記憶? 学習? 学問?

「シロクマの毛はなぜ白いのか」と質問されたらドキドキする。あっ、質問は適切な文章じゃないかも。答えの仕組みをちゃんと理解したいからもう一度中学の理科を勉強し直さないとダメだなぁと思った。クイズ番組に出題されたかもしれない。だけど、そのときの解答は「名詞」または「固有名詞」にすぎない。今のクイズ番組がどんな問題を出題しているか知らないけど、テレビの制限を考慮に入れると、トリビアルな問題に終始していると想像する。その手の問題を解く能力は記憶だ。
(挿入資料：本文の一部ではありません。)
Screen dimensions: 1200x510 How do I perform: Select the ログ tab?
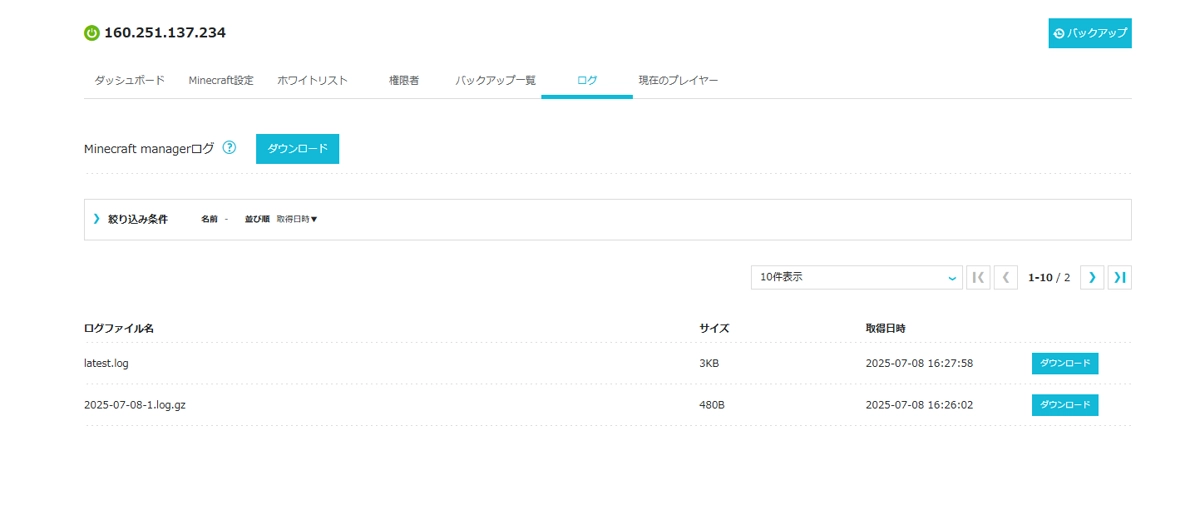point(587,80)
回答がもたらす現象と仕組みを理解する過程が学習だと思う。だから記憶と学習は混同しちゃいけない。記憶は答えを暗記し、学習は(答えを知った状態で)答えに到達するプロセスを学んでいる状態だ。算数なら計算して解を算出する。そのとき、計算ができることに一喜一憂してしまい、定理や公式をおざなりになってしまう。一度正しい式を作成できれば計算はコンピューターができる。だけど公式を暗記する。証明を知らずに。
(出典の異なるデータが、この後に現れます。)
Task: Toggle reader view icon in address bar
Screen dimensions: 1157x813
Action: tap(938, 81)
公式を暗記したり式を計算する作業は、自ら問いを作成する領域に足を踏み入れていないような印象を受ける。だから学問と言わないのかなぁと考えたりする。学問という漢字を絵画として眺めると、問いを学ぶと見える。それは問いを自ら作成する思考であり、ひとつの問いを作成するには、そもそも考えなければならない事象は何かをまず探求しないと掬い取れない(ように感じる)。さらに、ひとつの問いが複数の問いを招き入れ、無限のごとく広がっていくのじゃないかな。だから、一つ知れば十知らないことが増える、と研究者は言う(と何かで読んだ)。

子供の科学

仕事でも同じだ。マーケティングやプロモーション、戦略やSEO、SEMといった専門用語(なんて思わないけど)を並びたてる。経営用語しかり。愚痴を言えば、そういった専門用語を口にしたりメールで使う人は自分の知らない専門用語に出くわすと、カメレオンみたいだ。記憶していない恐怖と記憶している人への畏怖。同時に、専門用語に麻痺している。自分で調べようとしない。
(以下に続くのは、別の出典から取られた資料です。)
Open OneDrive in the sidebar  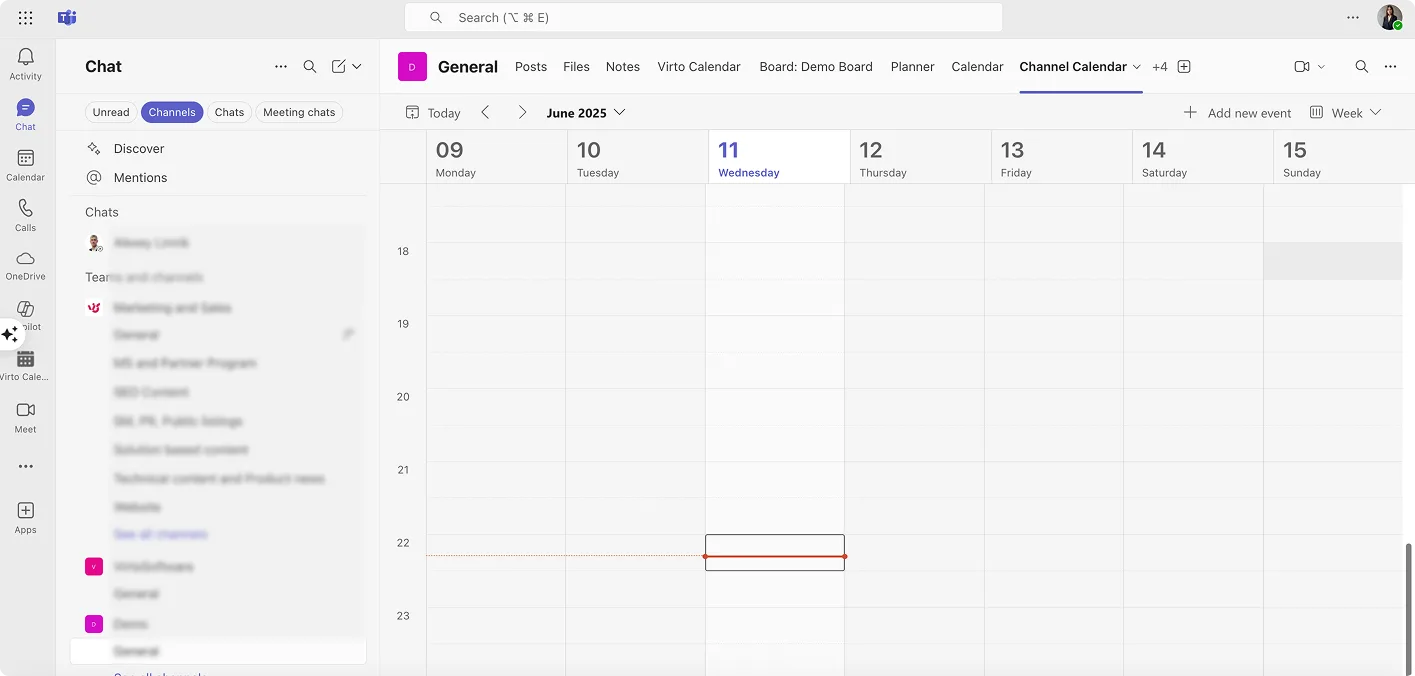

仕事で歯科衛生士の方々と会話する。会話している最中は意識していないのに、一人になって会話を再構成するとき、印象に残る人は共通点を持っている。それは、患者に記憶させないで学習してもらう術を追求している点。学問まで望めないし、また望まない。患者と話すときタームを駆使して患者に覚えて帰ってもらう、のではなく、なぜそうなるかを教え、いっしょに考える。やがて患者が自分で学習していくようにうながしていく。そのプロセスに専門用語は用いられない。

学問してますなんて胸を張って言えないし、言う必要もない。それに私はまだ学習をはじめたばかり。それもスタートラインに立ったにすぎない。でも、「あっ、これがひょっとして学問かもしれない(いやぁ、そんなわけないでしょう)」と体感できるホビーをいつの日かひとつ掴みたい。